2.8. Differences in the Spatial Coverage of the Dead Woody Components between Plots
The spatial coverage of each of the three categories (dead components, living components and understory) of the study was investigated by transforming the multispectral (raster) image mosaics into a vector format. This work was carried out using the conversion function of the QGIS software package. Finally, potential statistical differences between the means of these three categories were studied using the one-way analysis of variance (ANOVA) and Tukey’s post hoc tests.
5. Conclusions
This study demonstrates that it is feasible to detect and quantify dead woody components such as dead stands and fallen trees using multispectral UAV imagery and ML techniques. Of the ML algorithms used in the study, the relatively high accuracy values and low processing times of RF and SVMP made them superior to the other models. Likewise, this study illustrates, on one hand, how the tuning parameters of the ML algorithms affect the accuracy of the classification results, and, on the other hand, how a maximum number of training samples can increase the accuracy of ML classification models.

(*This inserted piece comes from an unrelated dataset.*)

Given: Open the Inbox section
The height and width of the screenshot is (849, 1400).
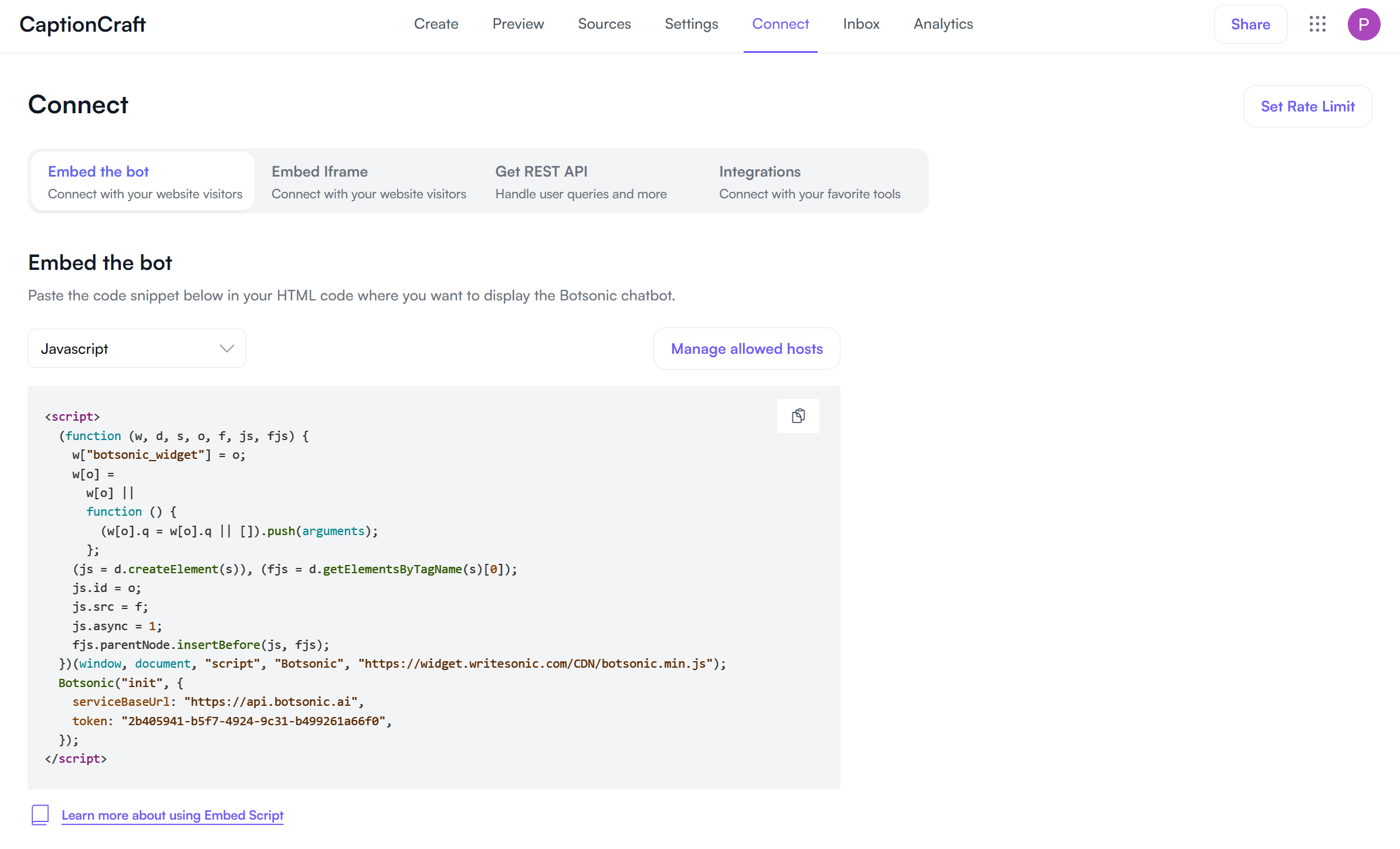Looking at the screenshot, I should pos(861,24).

This study found differences in the coverage of dead woody components across the successional stages of a secondary tropical dry forest. The early successional stages showed the highest coverage of dead woody components, followed by the intermediate stage. Although we found differences between plots, there were no differences in dead woody components between the early and intermediate successional stages.
Finally, further research related to this study could include discrimination of each dead woody component—for instance, the identification of individual dead trees, which could be used for carbon and nutrient cycle modeling.